Before I continue, allow me to digress and differentiate who managerial employees are. The Labor Code of the Philippines defined managerial employees in this manner, to wit: Managerial employee is one who is vested with powers or prerogative to lay down and execute management policies and/or to hire, transfer, suspend, lay off, recall, discharge, assign or discipline employees. Supervisory employees are those who, in the interest of the employer, effectively recommend such managerial actions if the exercise of such authority is not merely routinary or clerical in nature but requires the use of independent judgment. All employees not falling within any of the above definitions are considered rank-and-file employees for purposes of this Book.

To continue, what is then the rule in terminating a managerial employee vis-à-vis a rank-and-file one when there is loss of trust and confidence? In Lima Land Inc. v. Cuevas (G.R. No. 169523, June 16, 2010) the highest court of the land ratiocinated: “It must be noted, however, that in a plethora of cases, this Court has distinguished the treatment of managerial employees from that of rank-and-file personnel, insofar as the application of the doctrine of loss of trust and confidence is concerned. Thus, with respect to rank-and-file personnel, loss of trust and confidence, as ground for valid dismissal, requires proof of involvement in the alleged events in question, and that mere uncorroborated assertions and accusations by the employer will not be sufficient. But as regards a managerial employee, the mere existence of a basis for believing that such employee has breached the trust of his employer would suffice for his dismissal. Hence, in the case of managerial employees, proof beyond reasonable doubt is not required, it being sufficient that there is some basis for such loss of confidence, such as when the employer has reasonable ground to believe that the employee concerned is responsible for the purported misconduct, and the nature of his participation therein renders him unworthy of the trust and confidence demanded of his position.

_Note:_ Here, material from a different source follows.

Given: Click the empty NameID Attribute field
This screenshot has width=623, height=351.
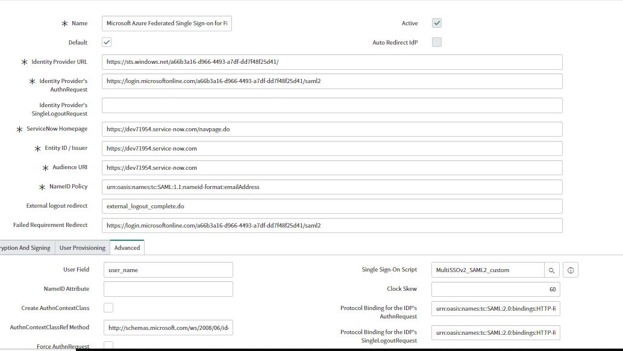Looking at the screenshot, I should pyautogui.click(x=167, y=289).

It is worth noting that the foregoing rule also applies to supervisory employees holding a position of trust. This was explained in the case of Sagales v. Rustan’s (G.R. No. 166554, November 27, 2008), where the Supreme Court justified the loss of trust and confidence doctrine, to wit: “The nature of the job of an employee becomes relevant in termination of employment by the employer because the rules on termination of managerial and supervisory employees are different from those on the rank-and-file. Managerial employees are tasked to perform key and sensitive functions, and thus are bound by more exacting work ethics. As a consequence, managerial employees are covered by the trust and confidence rule. The same holds true to supervisory employees occupying positions of responsibility.”

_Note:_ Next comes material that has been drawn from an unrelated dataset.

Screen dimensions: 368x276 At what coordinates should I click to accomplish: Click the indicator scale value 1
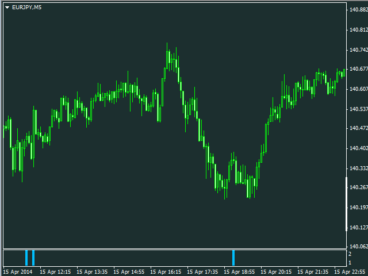point(350,263)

Now before you sulk, let me first tell you that all is not lost. An employer is not given carte blanche in effecting termination of managerial employees. In illegal dismissal cases, the employer has the burden of proof to show that the following requisites were complied with, thus: “The first requisite for dismissal on the ground of loss of trust and confidence is that the employee concerned must be holding a position of trust and confidence. xxx. The second requisite is that there must be an act that would justify the loss of trust and confidence. Loss of trust and confidence, to be a valid cause for dismissal, must be based on a willful breach of trust and founded on clearly established facts. The basis for the dismissal must be clearly and convincingly established but proof beyond reasonable doubt is not necessary” (Jerusalem v. Keppel Monte Bank, G.R. No. 169564, April 6, 2011). Moreover, because the nature of this rule is prone to abuse, the Supreme Court has set fundamental guidelines to be followed and the same can be gleaned in the case of Wah Yuen Restaurant v. Jayona (G.R. No. 159448, December 16, 2005). In this case, the Court forewarned, thus: “In order to be a valid cause for dismissal, loss of confidence should not be (a) simulated, (b) used as a subterfuge for causes which are improper, illegal or unjustified, (c) arbitrarily asserted in the face of overwhelming evidence to the contrary, and (d) a mere afterthought to justify earlier action taken in bad faith.” Indeed, all is not lost.

Evidently, the credo “those who have less in life should have more in law” of the late President Ramon Magsaysay cannot be any more alive today than in our labor laws. In fact, it is even expressly written in the Labor Code of the Philippines that “all doubts in the implementation and interpretation of the provisions of this Code, including its implementing rules and regulations, shall be resolved in favor of labor (and against management).” Be that as it may, I opine that this does not mean that those who have more in life don’t have the protection of law. They definitely have, albeit, in a lesser degree. At the end of the day, what is important  is  knowing your rights, regardless of its extent, and having the guts to defend it.

In summary, if you find yourself in a situation wherein after having served a company for majority of your entire working life, and suddenly you were terminated because you have allegedly broken the trust and confidence reposed on your position by your boss, you now know what your rights are; and it is up to you to defend it..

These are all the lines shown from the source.